> EXERCISE DETAILS: Please retype the records below exactly as they stand.

---

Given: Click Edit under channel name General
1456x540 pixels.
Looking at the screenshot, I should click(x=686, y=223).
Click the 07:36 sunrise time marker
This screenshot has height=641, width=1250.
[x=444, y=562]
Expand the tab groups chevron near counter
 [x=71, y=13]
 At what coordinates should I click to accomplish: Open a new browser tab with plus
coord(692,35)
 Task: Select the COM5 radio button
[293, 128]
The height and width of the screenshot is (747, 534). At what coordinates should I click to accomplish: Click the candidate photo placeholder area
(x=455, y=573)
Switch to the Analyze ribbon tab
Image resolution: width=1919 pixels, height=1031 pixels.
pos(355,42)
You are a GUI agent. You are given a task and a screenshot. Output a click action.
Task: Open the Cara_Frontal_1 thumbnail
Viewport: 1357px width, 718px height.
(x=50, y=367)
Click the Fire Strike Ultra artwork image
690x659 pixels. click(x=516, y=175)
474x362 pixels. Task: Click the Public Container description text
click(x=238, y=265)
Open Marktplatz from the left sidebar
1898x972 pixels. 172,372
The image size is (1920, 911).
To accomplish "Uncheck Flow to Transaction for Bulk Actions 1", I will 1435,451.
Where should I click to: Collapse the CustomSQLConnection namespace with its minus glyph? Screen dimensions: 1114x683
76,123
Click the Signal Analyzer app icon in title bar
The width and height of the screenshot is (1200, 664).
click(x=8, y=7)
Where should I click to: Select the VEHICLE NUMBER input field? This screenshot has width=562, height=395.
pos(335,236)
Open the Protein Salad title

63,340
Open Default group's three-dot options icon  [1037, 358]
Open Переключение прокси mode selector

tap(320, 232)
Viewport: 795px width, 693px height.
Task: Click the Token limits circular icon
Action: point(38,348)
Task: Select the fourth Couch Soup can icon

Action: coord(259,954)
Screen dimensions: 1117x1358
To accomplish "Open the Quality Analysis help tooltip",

---

> TASK SOLUTION:
Given: Click Edit under channel name General
1456x540 pixels.
Looking at the screenshot, I should click(x=686, y=223).
Click the 07:36 sunrise time marker
This screenshot has height=641, width=1250.
[x=444, y=562]
Expand the tab groups chevron near counter
 [x=71, y=13]
 At what coordinates should I click to accomplish: Open a new browser tab with plus
coord(692,35)
 Task: Select the COM5 radio button
[293, 128]
The height and width of the screenshot is (747, 534). At what coordinates should I click to accomplish: Click the candidate photo placeholder area
(x=455, y=573)
Switch to the Analyze ribbon tab
Image resolution: width=1919 pixels, height=1031 pixels.
pos(355,42)
You are a GUI agent. You are given a task and a screenshot. Output a click action.
Task: Open the Cara_Frontal_1 thumbnail
Viewport: 1357px width, 718px height.
(x=50, y=367)
Click the Fire Strike Ultra artwork image
690x659 pixels. click(x=516, y=175)
474x362 pixels. Task: Click the Public Container description text
click(x=238, y=265)
Open Marktplatz from the left sidebar
1898x972 pixels. 172,372
The image size is (1920, 911).
To accomplish "Uncheck Flow to Transaction for Bulk Actions 1", I will 1435,451.
Where should I click to: Collapse the CustomSQLConnection namespace with its minus glyph? Screen dimensions: 1114x683
76,123
Click the Signal Analyzer app icon in title bar
The width and height of the screenshot is (1200, 664).
click(x=8, y=7)
Where should I click to: Select the VEHICLE NUMBER input field? This screenshot has width=562, height=395.
pos(335,236)
Open the Protein Salad title

63,340
Open Default group's three-dot options icon  [1037, 358]
Open Переключение прокси mode selector

tap(320, 232)
Viewport: 795px width, 693px height.
Task: Click the Token limits circular icon
Action: point(38,348)
Task: Select the fourth Couch Soup can icon

Action: coord(259,954)
Screen dimensions: 1117x1358
To accomplish "Open the Quality Analysis help tooltip",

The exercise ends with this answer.